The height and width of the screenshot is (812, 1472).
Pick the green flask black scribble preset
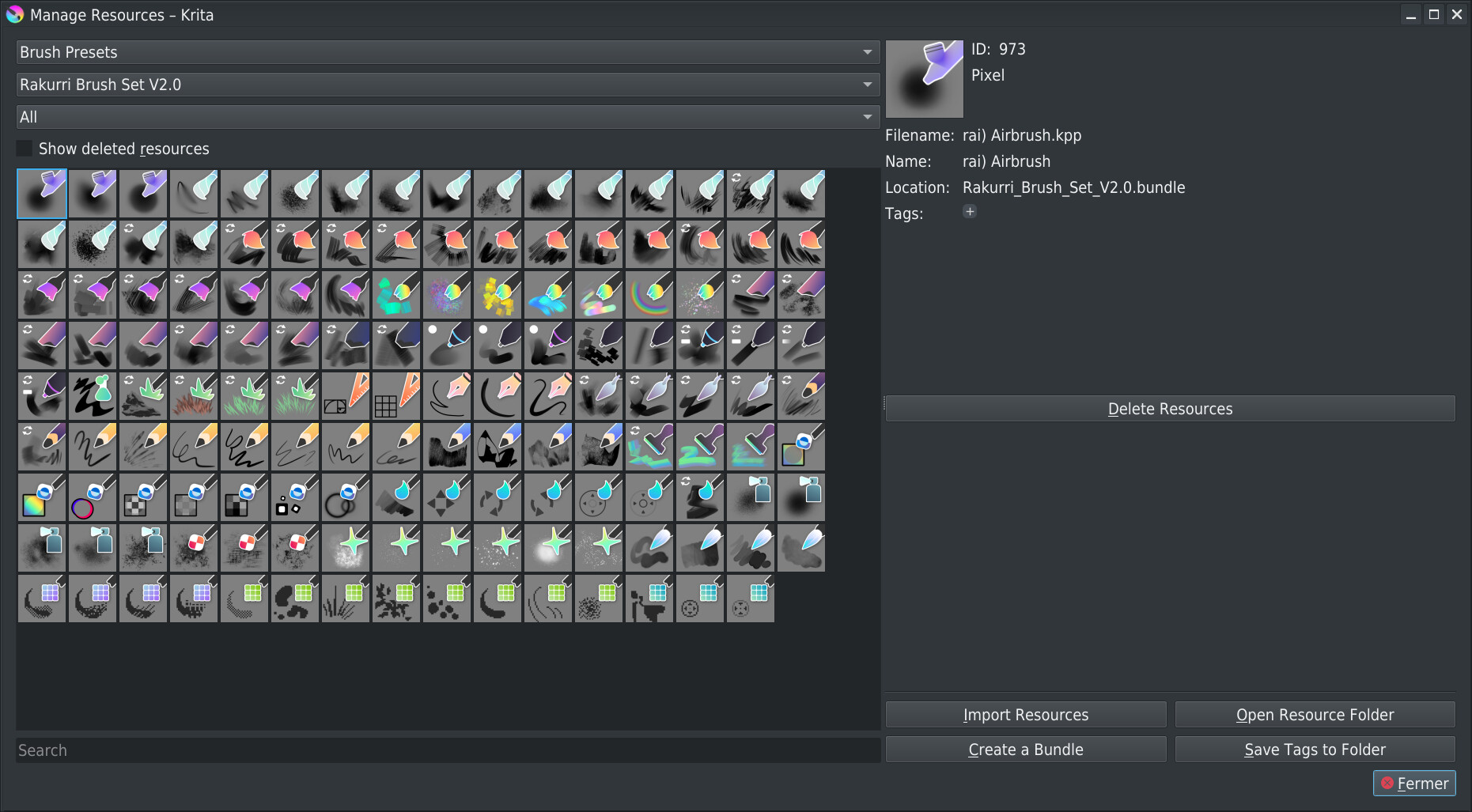[93, 396]
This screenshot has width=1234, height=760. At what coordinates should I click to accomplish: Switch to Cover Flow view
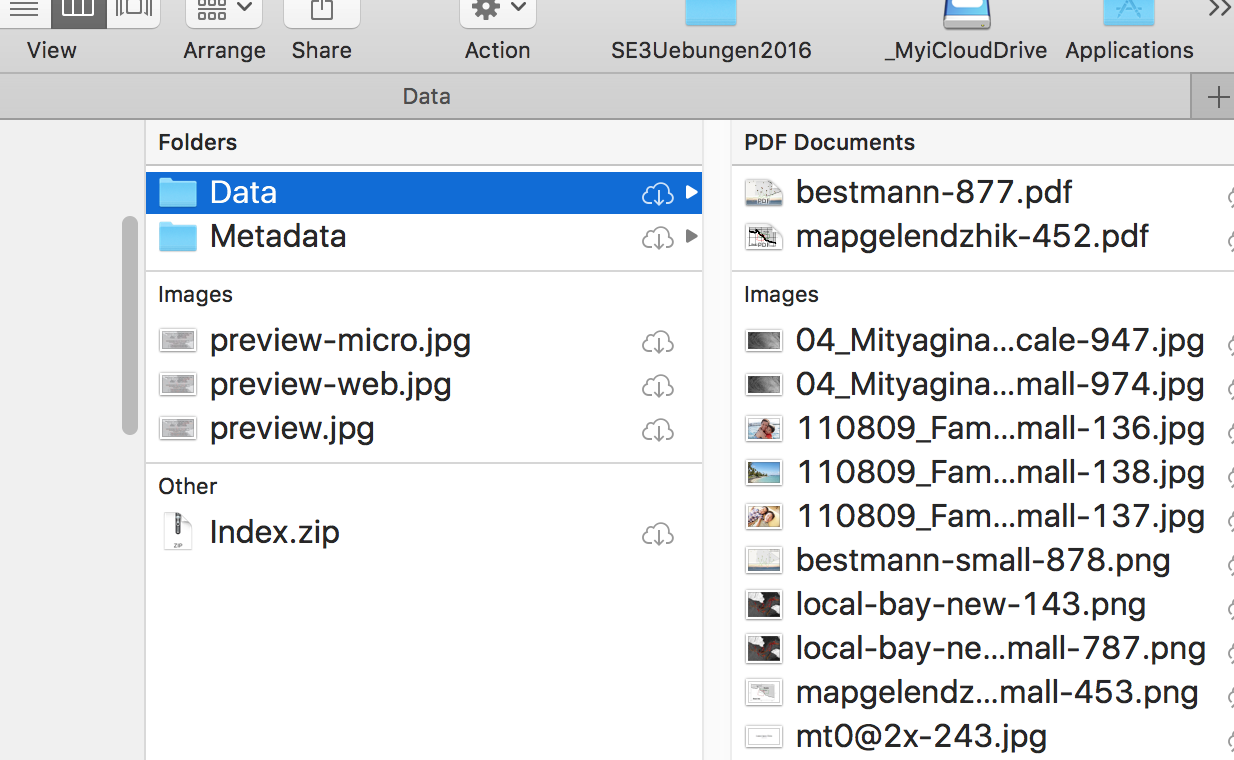pos(133,10)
------------------------------
The entries above must be output exactly, with every image left out.

The height and width of the screenshot is (812, 1472).
Pick the green flask black scribble preset
[93, 396]
This screenshot has width=1234, height=760. At what coordinates should I click to accomplish: Switch to Cover Flow view
pos(133,10)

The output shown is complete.